MONTAÑÉS HOY

Era de estirpe aragonesa, lo que explicaría en parte su temperamento adusto, orgulloso y enérgico

En estos días se celebra una monumental exposición en el Museo de Bellas Artes de Sevilla que repasa la trayectoria de Juan Martínez Montañés, uno de los escultores más significativos de toda la historia del arte europeo. Una muestra que, para una ciudad tan endogámica como Sevilla, narcisista y ensimismada en los tópicos identitarios y estériles de su cultura tradicionalista, debería de servir para mirar con ojos nuevos -despojados de lugares comunes, anécdotas tontas y tics chovinistas- el legado inmenso de este artífice, contextualizándolo en la época y circunstancias en que le tocó desarrollar su labor. Montañés nació en Jaén, en Alcalá la Real, en 1568. Era de estirpe aragonesa, lo que explicaría en parte su temperamento adusto, orgulloso y enérgico, violento en ocasiones (estuvo en la cárcel dos años acusado de matar a un hombre), y propenso a cambios de humor. Se formó como escultor en Granada, en el tallar del también alcalaíno Pablo de Rojas.
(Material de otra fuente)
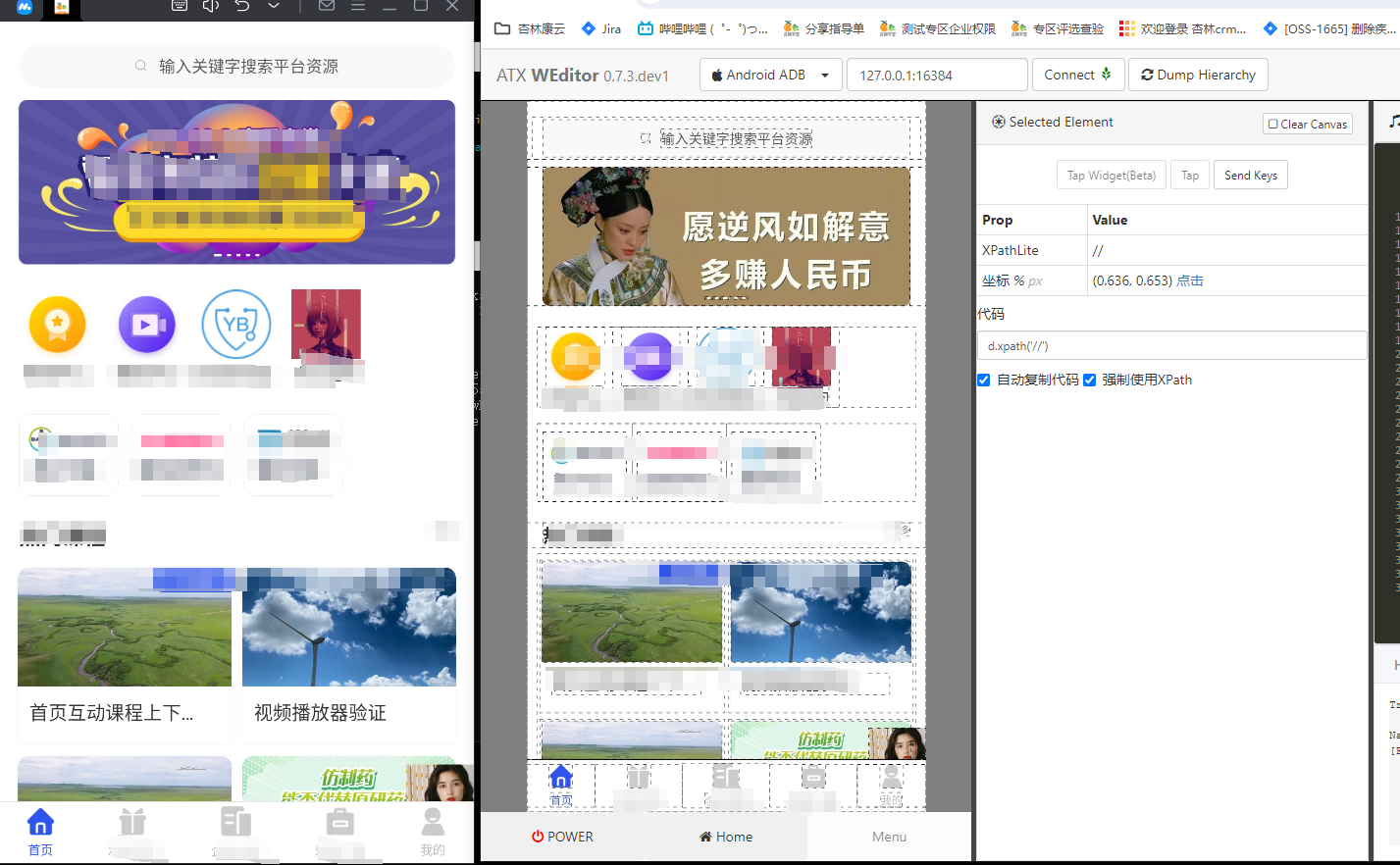Click the refresh icon on Dump Hierarchy
This screenshot has height=865, width=1400.
[x=1146, y=75]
Ello explicaría el riguroso clasicismo renacentista de su obra, que no abandonaría nunca, y un cierto naturalismo italianizante por influencia de Miguel Ángel y Torrigiano, de quien admiró el célebre San Jerónimo de barro cocido. Desarrolló toda su carrera en Sevilla, creando y conformando su escuela escultórica. Falta un estudio exhaustivo, serio y riguroso, de su labor como arquitecto, pues contrató y diseñó casi todos los retablos para los que hizo esculturas, acaso los más avanzados de cuantos se ejecutaron en esa época en España por la eliminación de residuos medievales y platerescos, tanto en los ornamentos como en la composición general de huecos, vanos y proporciones. Hizo suyo el discurso del clasicismo manierista -tan ajeno a lo español- con una depuración formal felicísima, de fácil lectura y extraordinario equilibrio. Montañés fue, por tanto, retablista y escultor de imágenes religiosas para conventos e iglesias, no un imaginero barroco en el sentido interesado con el que, todavía en la actualidad, quiere etiquetársele. Su estela en Sevilla fue grande y, aún hoy, todo un sector dedicado al mantenimiento de la Semana Santa, incluyendo imagineros, cofrades, capillitas y demás especímenes decadentes, le invoca con frecuencia y le adora -sin sospechar su verdadera grandeza- como a un semidiós. Una mirada objetiva a su obra, ubicándola en su tiempo, basta para colocar en el estatus de la más pura irrelevancia artística a todos los seguidores que aún hoy sigue soportando.